Burns was brought up in a well-to-do household. He was born in Forfarshire, the third son of a local church minister, William Hamilton Burns (1779–1859) and Elizabeth Chalmers (1784–1879). At age 17, Burns's faith was strengthened through tragedy, and he subsequently commenced theological training at Marischal College in Aberdeen, and at the University of Glasgow's Divinity Hall. (His brother Islay, author of Memoirs, was later a professor there).

During a revival meeting, he encountered an experience in which it became apparent that God had particularly appointed him into His service. By 1839, age 24, Burns had obtained the licence to preach from the Glasgow Presbytery.

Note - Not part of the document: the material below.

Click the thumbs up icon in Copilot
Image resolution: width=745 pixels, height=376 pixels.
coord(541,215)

While still in his homeland of Scotland, he experienced, together with the preacher Robert Murray M'Cheyne, genuine revival meetings. It was one of the tools from which the great spiritual revivals in his home town of Kilsyth resulted, that took place from July 7, 1839. Burns preached at St. Peter's in Dundee while Robert Murray M'Cheyne was away on a mission to the Jews in Palestine. The days of revival also deeply affected Dundee and continued after M'Cheyne returned to St. Peter's in November 1839.

In 1843 Burns sided with Thomas Chalmers in the disruption within the Church of Scotland. In 1845 he visited Canada with his uncle, Robert Burns, minister from Paisley, and the younger Burns preached for the Free Church cause in many communities, including Montreal, Canada East, and in Glengarry County, where he preached in English, Gaelic and French. He later travelled into Canada West, although there was interest in his ministry in France. His uncle remained in Canada, becoming minister of Knox Church, Toronto, and a professor at Knox College, University of Toronto.

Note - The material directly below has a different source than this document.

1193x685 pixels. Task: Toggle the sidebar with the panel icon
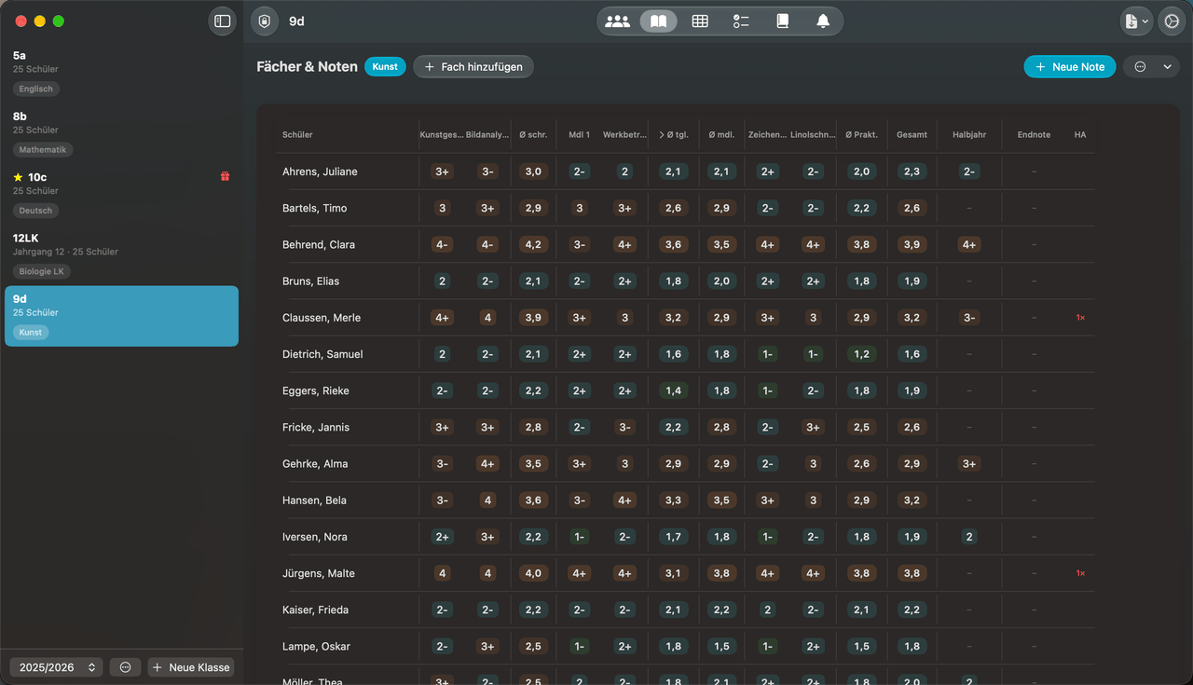222,21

In 1847, Burns went to the Chinese empire via British Hong Kong; during this long ship journey, he spent a lot of time studying the Chinese language. He began his missionary service during the late Qing dynasty in British Hong Kong and went on to preach in such locations as Shantou, Xiamen and Beijing.

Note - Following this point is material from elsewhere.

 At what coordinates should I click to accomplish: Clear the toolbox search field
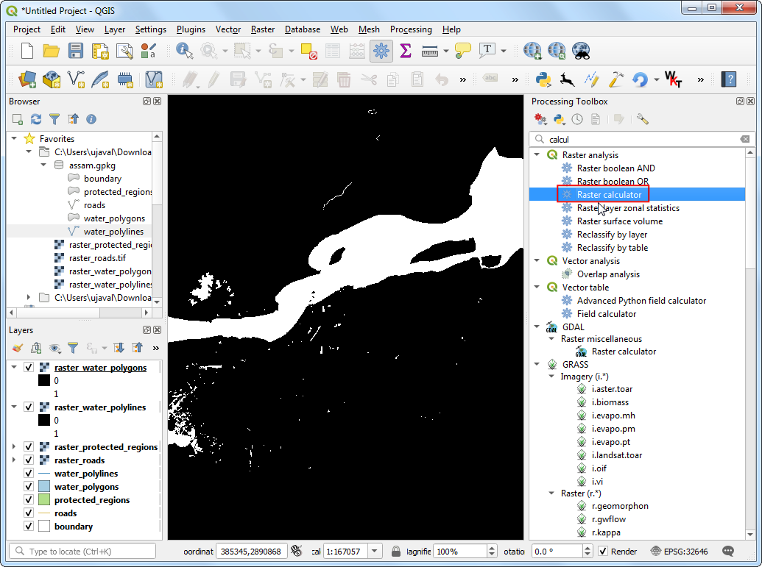pos(744,139)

In 1855 Burns met Hudson Taylor, and the two worked together for quite some time. Both had the courage to advance into the Chinese interior. Taylor regarded Burns as one of his spiritual mentors and wrote about the depth of Burns's prayer life. Taylor, however, influenced Burns in the way in which he sought to contextualize his ministry by breaking with missionary tradition to wear Chinese clothing while evangelizing in China's interior. During his 20 years of preaching the gospel in China, Burns also spent a short period wrongly imprisoned in Guangzhou. One of William Burns's well-known quotes was: "Always be ready" (1 Peter 3:15). In 1868, Burns died after a short illness in Yingkou (Niuzhuang), Liaoning Province.

== Family ==
He was the son of Rev. William Hamilton Burns and Elizabeth (died 20 June 1879), daughter of James Chalmers, proprietor of the Aberdeen Journal, Aberdeen, and Margaret Douglas of Tilquhillie. Amongst his siblings was James, a Roman Catholic Publisher, Islay, a Scottish theologian and writer, and Walter, a music publisher in Belfast.

==Publications==
- Translation of The Pilgrim’s Progress (classical Chinese)
- Translation of The Pilgrim’s Progress (modern Chinese)
- Memoir (with his brother Islay)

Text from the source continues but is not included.